#### Task instructions
Copy every line of the data that contains the string "breadcrumb".

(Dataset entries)

◇ ◇ ◇ ◇ ◇ ◇ ◇

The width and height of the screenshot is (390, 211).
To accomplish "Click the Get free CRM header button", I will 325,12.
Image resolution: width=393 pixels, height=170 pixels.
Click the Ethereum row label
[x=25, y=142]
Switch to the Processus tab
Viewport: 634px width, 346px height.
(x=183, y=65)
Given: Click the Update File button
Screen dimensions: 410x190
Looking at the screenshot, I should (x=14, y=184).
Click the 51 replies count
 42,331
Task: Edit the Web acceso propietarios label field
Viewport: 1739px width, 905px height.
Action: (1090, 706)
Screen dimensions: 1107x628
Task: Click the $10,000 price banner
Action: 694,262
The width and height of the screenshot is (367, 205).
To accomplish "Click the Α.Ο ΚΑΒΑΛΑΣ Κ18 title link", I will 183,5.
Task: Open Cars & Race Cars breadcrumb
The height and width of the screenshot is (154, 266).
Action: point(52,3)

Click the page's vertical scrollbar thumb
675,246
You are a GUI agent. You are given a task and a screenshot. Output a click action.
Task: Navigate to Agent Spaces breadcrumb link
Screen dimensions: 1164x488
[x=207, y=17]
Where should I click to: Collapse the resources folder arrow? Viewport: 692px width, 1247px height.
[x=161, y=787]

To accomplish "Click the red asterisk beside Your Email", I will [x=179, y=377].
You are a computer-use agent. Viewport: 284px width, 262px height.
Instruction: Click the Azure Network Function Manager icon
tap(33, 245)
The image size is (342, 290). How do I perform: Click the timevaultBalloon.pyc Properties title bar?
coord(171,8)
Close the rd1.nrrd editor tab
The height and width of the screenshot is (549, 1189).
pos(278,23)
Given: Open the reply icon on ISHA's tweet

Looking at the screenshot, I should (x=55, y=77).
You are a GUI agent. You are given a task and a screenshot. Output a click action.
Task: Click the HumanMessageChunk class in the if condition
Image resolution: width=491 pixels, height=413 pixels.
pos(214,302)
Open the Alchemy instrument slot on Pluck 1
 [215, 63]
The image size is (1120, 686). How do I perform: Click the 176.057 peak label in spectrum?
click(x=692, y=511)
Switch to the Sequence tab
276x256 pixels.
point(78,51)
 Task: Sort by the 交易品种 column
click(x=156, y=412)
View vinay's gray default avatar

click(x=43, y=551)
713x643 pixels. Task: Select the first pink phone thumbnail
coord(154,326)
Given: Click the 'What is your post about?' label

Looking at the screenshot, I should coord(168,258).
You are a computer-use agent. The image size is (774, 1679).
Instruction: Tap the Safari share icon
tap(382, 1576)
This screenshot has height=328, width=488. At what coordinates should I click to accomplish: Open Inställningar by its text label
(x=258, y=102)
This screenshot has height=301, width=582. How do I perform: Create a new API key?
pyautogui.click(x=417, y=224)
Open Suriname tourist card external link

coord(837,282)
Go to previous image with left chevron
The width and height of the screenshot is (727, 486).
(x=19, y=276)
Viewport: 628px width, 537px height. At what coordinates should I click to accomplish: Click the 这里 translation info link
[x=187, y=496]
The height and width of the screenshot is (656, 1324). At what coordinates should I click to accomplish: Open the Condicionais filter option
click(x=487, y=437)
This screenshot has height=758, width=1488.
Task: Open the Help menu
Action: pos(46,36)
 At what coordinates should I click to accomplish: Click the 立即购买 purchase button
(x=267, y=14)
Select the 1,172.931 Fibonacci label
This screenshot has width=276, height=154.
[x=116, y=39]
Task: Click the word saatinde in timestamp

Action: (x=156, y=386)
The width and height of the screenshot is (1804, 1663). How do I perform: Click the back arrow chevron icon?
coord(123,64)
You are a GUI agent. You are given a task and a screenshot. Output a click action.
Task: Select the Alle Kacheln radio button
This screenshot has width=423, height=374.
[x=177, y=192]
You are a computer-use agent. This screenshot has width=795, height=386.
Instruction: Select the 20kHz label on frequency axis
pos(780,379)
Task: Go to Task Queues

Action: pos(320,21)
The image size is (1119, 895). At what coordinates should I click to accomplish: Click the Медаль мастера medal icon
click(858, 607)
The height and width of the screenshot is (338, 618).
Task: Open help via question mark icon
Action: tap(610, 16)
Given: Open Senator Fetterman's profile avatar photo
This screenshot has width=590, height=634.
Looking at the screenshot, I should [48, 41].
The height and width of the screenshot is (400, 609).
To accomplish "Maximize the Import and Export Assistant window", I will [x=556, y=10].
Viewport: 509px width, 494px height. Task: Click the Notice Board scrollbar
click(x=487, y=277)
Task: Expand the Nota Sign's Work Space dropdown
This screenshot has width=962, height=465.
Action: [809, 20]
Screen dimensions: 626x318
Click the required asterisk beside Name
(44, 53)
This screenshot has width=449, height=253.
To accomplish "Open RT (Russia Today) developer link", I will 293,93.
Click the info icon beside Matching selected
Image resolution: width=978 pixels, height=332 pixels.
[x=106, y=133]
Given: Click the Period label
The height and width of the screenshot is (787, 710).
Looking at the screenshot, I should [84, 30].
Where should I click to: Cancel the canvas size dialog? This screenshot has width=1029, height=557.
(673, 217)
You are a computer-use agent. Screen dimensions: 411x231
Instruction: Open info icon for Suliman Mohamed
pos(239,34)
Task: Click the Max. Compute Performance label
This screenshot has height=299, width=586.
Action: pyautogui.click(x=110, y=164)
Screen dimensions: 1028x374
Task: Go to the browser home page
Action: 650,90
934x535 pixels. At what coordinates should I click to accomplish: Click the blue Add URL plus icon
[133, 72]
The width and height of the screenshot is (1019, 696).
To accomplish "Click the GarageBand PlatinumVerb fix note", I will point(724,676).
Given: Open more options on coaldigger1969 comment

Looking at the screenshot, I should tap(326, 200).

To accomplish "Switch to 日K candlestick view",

◇ ◇ ◇ ◇ ◇ ◇ ◇

#### Exercise answer
Task: Open Cars & Race Cars breadcrumb
Task: Navigate to Agent Spaces breadcrumb link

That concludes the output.